## START Material supplied

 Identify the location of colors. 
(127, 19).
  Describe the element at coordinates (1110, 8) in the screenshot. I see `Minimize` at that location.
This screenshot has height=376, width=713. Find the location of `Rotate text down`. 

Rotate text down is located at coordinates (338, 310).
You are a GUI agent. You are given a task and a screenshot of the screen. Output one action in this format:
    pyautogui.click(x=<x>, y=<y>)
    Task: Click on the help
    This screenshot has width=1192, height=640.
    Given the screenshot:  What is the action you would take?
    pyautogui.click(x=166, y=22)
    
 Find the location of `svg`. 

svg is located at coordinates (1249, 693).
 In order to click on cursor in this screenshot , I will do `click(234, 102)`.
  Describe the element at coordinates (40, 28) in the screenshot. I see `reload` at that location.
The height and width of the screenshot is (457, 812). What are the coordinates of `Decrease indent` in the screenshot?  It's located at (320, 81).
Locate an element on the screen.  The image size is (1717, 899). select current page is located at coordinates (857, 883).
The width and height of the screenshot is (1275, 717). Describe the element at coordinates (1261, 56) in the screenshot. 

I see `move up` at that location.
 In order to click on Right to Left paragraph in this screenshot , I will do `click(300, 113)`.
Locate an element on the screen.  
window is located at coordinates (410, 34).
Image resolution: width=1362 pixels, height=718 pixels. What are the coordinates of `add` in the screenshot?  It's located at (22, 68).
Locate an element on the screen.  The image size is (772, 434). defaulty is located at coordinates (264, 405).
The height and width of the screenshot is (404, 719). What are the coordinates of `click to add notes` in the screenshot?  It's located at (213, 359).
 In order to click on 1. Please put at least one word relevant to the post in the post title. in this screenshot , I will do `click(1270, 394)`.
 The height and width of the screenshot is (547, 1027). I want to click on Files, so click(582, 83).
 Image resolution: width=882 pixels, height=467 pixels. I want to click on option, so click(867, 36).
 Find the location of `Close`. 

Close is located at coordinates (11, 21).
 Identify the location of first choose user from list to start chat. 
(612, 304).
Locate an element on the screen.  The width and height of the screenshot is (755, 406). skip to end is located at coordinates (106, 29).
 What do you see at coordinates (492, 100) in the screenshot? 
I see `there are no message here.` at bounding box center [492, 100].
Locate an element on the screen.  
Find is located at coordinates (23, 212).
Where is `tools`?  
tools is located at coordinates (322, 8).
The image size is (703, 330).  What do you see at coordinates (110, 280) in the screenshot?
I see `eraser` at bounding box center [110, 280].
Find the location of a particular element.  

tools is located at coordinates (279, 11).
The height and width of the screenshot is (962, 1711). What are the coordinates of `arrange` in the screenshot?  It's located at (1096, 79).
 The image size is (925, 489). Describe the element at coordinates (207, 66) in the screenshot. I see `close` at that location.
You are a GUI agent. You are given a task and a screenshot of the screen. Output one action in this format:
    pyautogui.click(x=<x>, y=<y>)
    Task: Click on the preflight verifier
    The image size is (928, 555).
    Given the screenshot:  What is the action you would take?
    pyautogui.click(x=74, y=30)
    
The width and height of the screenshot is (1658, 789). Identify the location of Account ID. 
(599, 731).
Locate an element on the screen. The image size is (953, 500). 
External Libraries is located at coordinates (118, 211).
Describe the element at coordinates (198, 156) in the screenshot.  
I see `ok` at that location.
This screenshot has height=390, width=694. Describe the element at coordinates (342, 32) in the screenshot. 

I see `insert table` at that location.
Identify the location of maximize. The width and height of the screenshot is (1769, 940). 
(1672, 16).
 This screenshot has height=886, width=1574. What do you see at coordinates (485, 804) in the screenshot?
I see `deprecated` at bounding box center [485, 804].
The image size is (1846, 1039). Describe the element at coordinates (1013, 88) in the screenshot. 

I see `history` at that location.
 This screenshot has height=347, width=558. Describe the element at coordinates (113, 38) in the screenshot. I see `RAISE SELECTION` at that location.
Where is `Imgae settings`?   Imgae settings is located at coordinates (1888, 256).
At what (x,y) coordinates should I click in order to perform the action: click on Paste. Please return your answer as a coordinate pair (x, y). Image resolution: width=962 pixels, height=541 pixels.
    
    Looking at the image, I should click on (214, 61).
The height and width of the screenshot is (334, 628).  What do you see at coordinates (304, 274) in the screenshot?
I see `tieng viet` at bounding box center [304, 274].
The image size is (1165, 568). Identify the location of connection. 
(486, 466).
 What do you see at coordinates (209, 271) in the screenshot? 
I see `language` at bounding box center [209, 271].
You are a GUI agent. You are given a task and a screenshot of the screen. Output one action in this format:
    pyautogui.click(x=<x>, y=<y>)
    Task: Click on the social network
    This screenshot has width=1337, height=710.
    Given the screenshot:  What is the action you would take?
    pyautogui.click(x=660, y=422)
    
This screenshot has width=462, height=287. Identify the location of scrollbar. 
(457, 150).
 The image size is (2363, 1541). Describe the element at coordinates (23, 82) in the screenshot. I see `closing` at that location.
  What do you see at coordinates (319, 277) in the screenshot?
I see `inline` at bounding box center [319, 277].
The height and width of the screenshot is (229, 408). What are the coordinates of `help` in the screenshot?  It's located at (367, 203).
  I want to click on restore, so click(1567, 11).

## END Material supplied

--- What the exercise asks ---
Reproduce the lines above verbatim, all of them, with no changes.

--- Answer ---
 Identify the location of colors. 
(127, 19).
  Describe the element at coordinates (1110, 8) in the screenshot. I see `Minimize` at that location.
This screenshot has height=376, width=713. Find the location of `Rotate text down`. 

Rotate text down is located at coordinates (338, 310).
You are a GUI agent. You are given a task and a screenshot of the screen. Output one action in this format:
    pyautogui.click(x=<x>, y=<y>)
    Task: Click on the help
    This screenshot has width=1192, height=640.
    Given the screenshot:  What is the action you would take?
    pyautogui.click(x=166, y=22)
    
 Find the location of `svg`. 

svg is located at coordinates (1249, 693).
 In order to click on cursor in this screenshot , I will do `click(234, 102)`.
  Describe the element at coordinates (40, 28) in the screenshot. I see `reload` at that location.
The height and width of the screenshot is (457, 812). What are the coordinates of `Decrease indent` in the screenshot?  It's located at (320, 81).
Locate an element on the screen.  The image size is (1717, 899). select current page is located at coordinates (857, 883).
The width and height of the screenshot is (1275, 717). Describe the element at coordinates (1261, 56) in the screenshot. 

I see `move up` at that location.
 In order to click on Right to Left paragraph in this screenshot , I will do `click(300, 113)`.
Locate an element on the screen.  
window is located at coordinates (410, 34).
Image resolution: width=1362 pixels, height=718 pixels. What are the coordinates of `add` in the screenshot?  It's located at (22, 68).
Locate an element on the screen.  The image size is (772, 434). defaulty is located at coordinates (264, 405).
The height and width of the screenshot is (404, 719). What are the coordinates of `click to add notes` in the screenshot?  It's located at (213, 359).
 In order to click on 1. Please put at least one word relevant to the post in the post title. in this screenshot , I will do `click(1270, 394)`.
 The height and width of the screenshot is (547, 1027). I want to click on Files, so click(582, 83).
 Image resolution: width=882 pixels, height=467 pixels. I want to click on option, so click(867, 36).
 Find the location of `Close`. 

Close is located at coordinates (11, 21).
 Identify the location of first choose user from list to start chat. 
(612, 304).
Locate an element on the screen.  The width and height of the screenshot is (755, 406). skip to end is located at coordinates (106, 29).
 What do you see at coordinates (492, 100) in the screenshot? 
I see `there are no message here.` at bounding box center [492, 100].
Locate an element on the screen.  
Find is located at coordinates (23, 212).
Where is `tools`?  
tools is located at coordinates (322, 8).
The image size is (703, 330).  What do you see at coordinates (110, 280) in the screenshot?
I see `eraser` at bounding box center [110, 280].
Find the location of a particular element.  

tools is located at coordinates (279, 11).
The height and width of the screenshot is (962, 1711). What are the coordinates of `arrange` in the screenshot?  It's located at (1096, 79).
 The image size is (925, 489). Describe the element at coordinates (207, 66) in the screenshot. I see `close` at that location.
You are a GUI agent. You are given a task and a screenshot of the screen. Output one action in this format:
    pyautogui.click(x=<x>, y=<y>)
    Task: Click on the preflight verifier
    The image size is (928, 555).
    Given the screenshot:  What is the action you would take?
    pyautogui.click(x=74, y=30)
    
The width and height of the screenshot is (1658, 789). Identify the location of Account ID. 
(599, 731).
Locate an element on the screen. The image size is (953, 500). 
External Libraries is located at coordinates (118, 211).
Describe the element at coordinates (198, 156) in the screenshot.  
I see `ok` at that location.
This screenshot has height=390, width=694. Describe the element at coordinates (342, 32) in the screenshot. 

I see `insert table` at that location.
Identify the location of maximize. The width and height of the screenshot is (1769, 940). 
(1672, 16).
 This screenshot has height=886, width=1574. What do you see at coordinates (485, 804) in the screenshot?
I see `deprecated` at bounding box center [485, 804].
The image size is (1846, 1039). Describe the element at coordinates (1013, 88) in the screenshot. 

I see `history` at that location.
 This screenshot has height=347, width=558. Describe the element at coordinates (113, 38) in the screenshot. I see `RAISE SELECTION` at that location.
Where is `Imgae settings`?   Imgae settings is located at coordinates (1888, 256).
At what (x,y) coordinates should I click in order to perform the action: click on Paste. Please return your answer as a coordinate pair (x, y). Image resolution: width=962 pixels, height=541 pixels.
    
    Looking at the image, I should click on (214, 61).
The height and width of the screenshot is (334, 628).  What do you see at coordinates (304, 274) in the screenshot?
I see `tieng viet` at bounding box center [304, 274].
The image size is (1165, 568). Identify the location of connection. 
(486, 466).
 What do you see at coordinates (209, 271) in the screenshot? 
I see `language` at bounding box center [209, 271].
You are a GUI agent. You are given a task and a screenshot of the screen. Output one action in this format:
    pyautogui.click(x=<x>, y=<y>)
    Task: Click on the social network
    This screenshot has width=1337, height=710.
    Given the screenshot:  What is the action you would take?
    pyautogui.click(x=660, y=422)
    
This screenshot has width=462, height=287. Identify the location of scrollbar. 
(457, 150).
 The image size is (2363, 1541). Describe the element at coordinates (23, 82) in the screenshot. I see `closing` at that location.
  What do you see at coordinates (319, 277) in the screenshot?
I see `inline` at bounding box center [319, 277].
The height and width of the screenshot is (229, 408). What are the coordinates of `help` in the screenshot?  It's located at (367, 203).
  I want to click on restore, so click(1567, 11).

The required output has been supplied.